Synopsis: These researchers propose new methods for calculating blood loss during delivery.
Source: Stafford I, et al. Visually estimated and calculated blood loss and vaginal and cesarean delivery. Am J Obstet Gynecol 2008;199:519.e1-519.e7.
A few studies have suggested that we tend to underestimate blood loss during deliveries and cesarean sections. A group from Louisiana State University has addressed this issue again in a very clever way.
Between Jan. 1, 2005, and Sept. 2, 2005, when hurricane Katrina cut the study short, complete data were available on 671 women, none having a blood transfusion. Two hundred and thirty one (34%) mothers had cesarean sections, 421 had spontaneous deliveries (62.2%), and 25 patients (3.7%) had operative vaginal deliveries. Each patient had a subjective clinical estimation of blood loss during and after her delivery, which was paired with the calculated blood volume loss by an accepted set of formulas. First, the maternal blood volume was calculated in the following way: 0.75 × [(maternal height in inches × 50) + (maternal weight in pounds × 25)]. Then the blood loss was computed by multiplying the maternal blood volume by the percent of blood volume lost, the latter being quantified by the equation: [(pre-delivery Hct - post-delivery Hct)/pre-delivery Hct]. (I have included these formulas for those wanting to more accurately determine blood loss in their patients.)

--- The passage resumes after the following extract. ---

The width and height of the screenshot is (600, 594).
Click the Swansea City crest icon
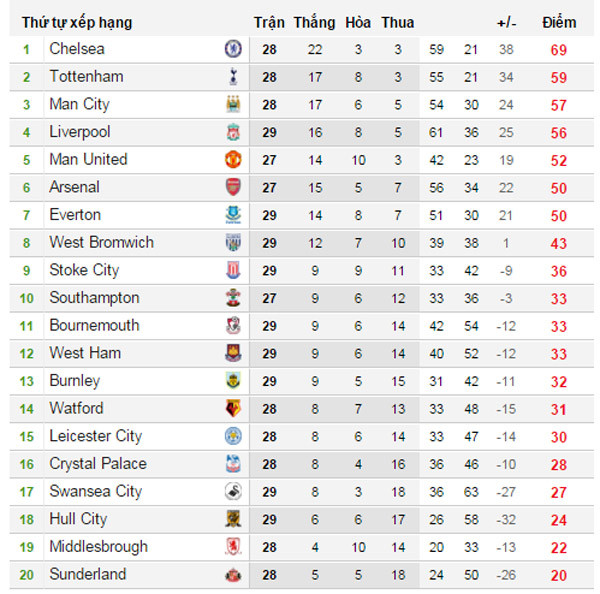coord(233,491)
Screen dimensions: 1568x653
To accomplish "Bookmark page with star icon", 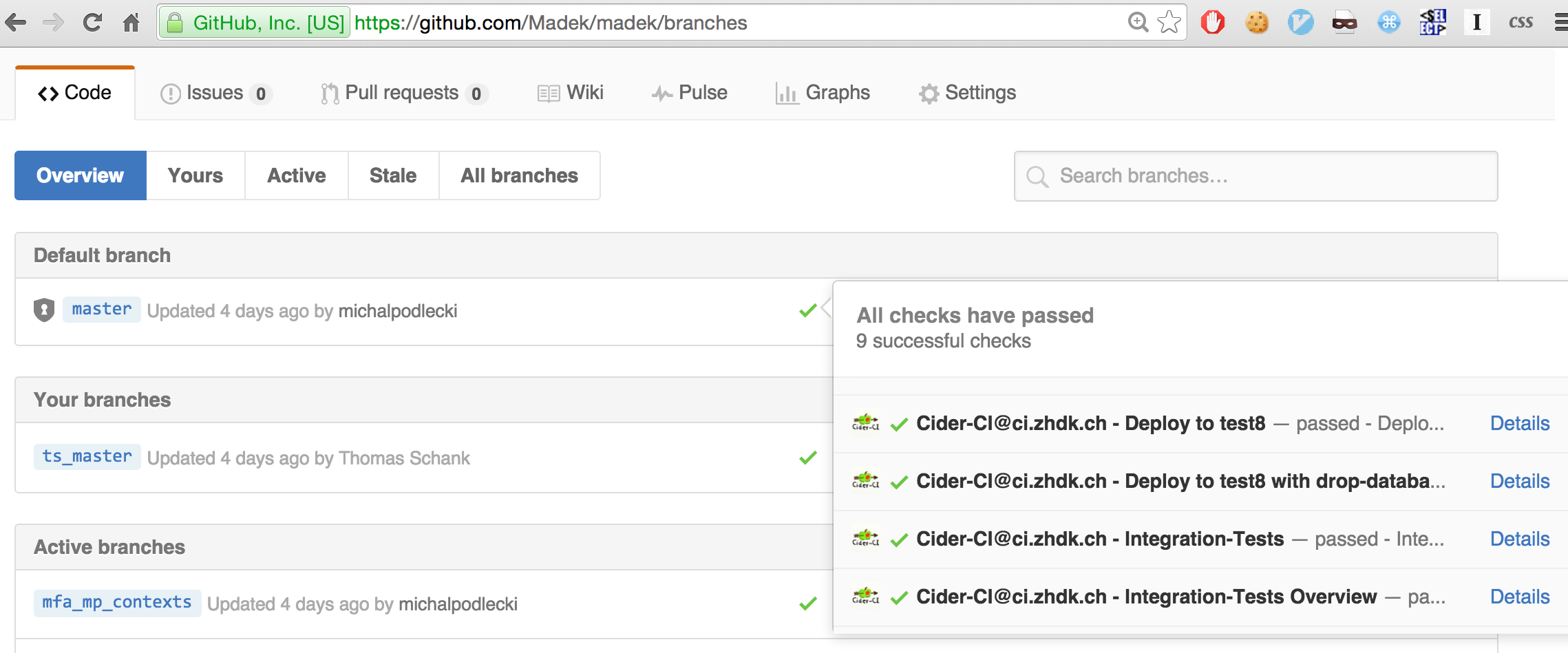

The median estimated blood loss (EBL) by visual assessment was 250 cc, 300 cc, and 800 cc for normal spontaneous delivery, operative delivery, and cesarean delivery, respectively. The same median figures for calculated blood loss were 575 cc, 728 cc, and 818 cc. The median difference between the two methods was 306 cc for normal spontaneous delivery, 469 cc for operative delivery, and 75 cc (a surprise) for cesarean sections. However, when blood loss during cesarean section exceeded 1000 cc, then there was a significant underestimation by the visual method. Last, as expected, there was an impressive increase in blood loss with each successive degree of perineal laceration. For example, the calculated blood loss (by the above formulas) was 519 cc, 604 cc, 764 cc, and 932 cc for no laceration, first degree, second degree, and third/fourth degree lacerations, respectively. The visual estimations undershot the calculated value in each category by 200-580 cc.
This study shows we are not very good at ballparking blood loss. Perhaps wishful thinking plays a role in our estimates, but it seems that in every category there was a major underestimation of true blood loss. Review of records of pregnancies ending in maternal mortality (13 per 100,000) or severe maternal morbidity has shown a tendency to miscalculate the seriousness of these patients' clinical conditions. Since maternal hemorrhage plays a major role in most of these complications, early blood replacement could be extremely important in preventing the rapid deterioration of these patients' conditions.
This tendency to underestimate blood loss by a factor of two might possibly be something that happens only in New Orleans, but I seriously doubt it. It might be useful for us to try the above formula ourselves on a few patients to see how close we come to the EBL. However, reading this may well bias our subjective estimates.